There was a time when FM radio meant music, wit and harmless banter that accompanied daily life. Today, in a shrinking radio market struggling for relevance against streaming apps and podcasts, some platforms appear tempted to manufacture controversy to stay visible. The ongoing pattern around RJ Sayema raises an uncomfortable question: is this free expression, or calculated provocation dressed up as courage?
Outrage Disguised as Activism
Let us not romanticise what is happening. Repeatedly making statements that predictably inflame one section of society is not intellectual bravery. It is emotional baiting. When someone consistently steps into sensitive religious or geopolitical flashpoints with rhetoric designed to trigger outrage, that is not public service broadcasting. That is agitation for attention.
The pattern is difficult to ignore. Make a statement that touches raw nerves. Wait for backlash. Frame criticism as persecution. Gain sympathy and traction. Repeat the cycle. This is not discourse. It is digital theatre.
Calling it “activism” does not make it noble. It resembles the oldest trick in the attention economy: provoke the community you offend, wait for a reaction, then claim victimhood to harvest moral high ground. That is not free speech under threat. That is self-manufactured drama.
When Clickbait Becomes Corporate Policy
Radio Mirchi is not a fringe blog or anonymous account. It is a mainstream broadcaster backed by a powerful media group. Keeping someone on payroll who repeatedly generates polarising reactions sends a message. Silence becomes endorsement.
Perhaps in a fading FM era, controversy feels like oxygen. A few viral moments can simulate cultural relevance. But outrage spikes are not brand equity. They are sugar highs. When the noise fades, what remains is reputational residue.

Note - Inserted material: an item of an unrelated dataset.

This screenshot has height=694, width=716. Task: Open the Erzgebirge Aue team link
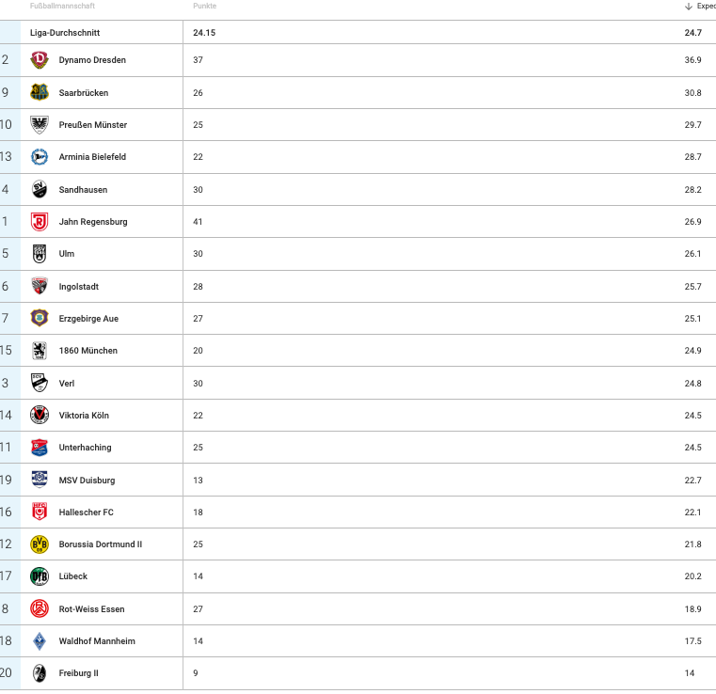(88, 319)
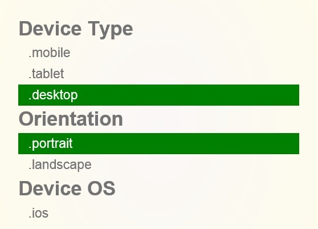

If the strategy is to keep a professional provocateur on air because she trends well, management should at least admit it is a ratings play. Dressing it up as principled commitment to free expression insults the intelligence of listeners.
Troll Tactics on a Legacy Platform
There is a difference between a dissenting voice and a rage entrepreneur. One contributes to debate. The other feeds on division. When commentary repeatedly crosses into baiting communities for predictable reaction, it stops being journalism and starts resembling trolling.
A troll thrives on backlash. The louder the criticism, the stronger the narrative of being “targeted.” But when that troll operates under a corporate masthead, the fallout does not remain personal. The brand carries the smoke.
Radio Mirchi may believe it is being bold. In reality, it risks being reckless. Platforms that amplify incendiary voices for short-term attention often discover that when those voices eventually implode under their own excess, the platform burns with them.
Freedom of Speech or Deliberate Provocation?
Freedom of expression protects individuals from state suppression. It does not obligate a private broadcaster to subsidise endless controversy. Editorial discretion is not censorship. It is responsibility.
If RJ Sayema wants to operate as an independent provocateur chasing viral fame, that is her choice. But a legacy broadcaster must decide whether it wants to be a cultural institution or a megaphone for outrage cycles.
Because when the flames of attention die down, and they always do, what remains is a simple question: was it worth trading credibility for clicks?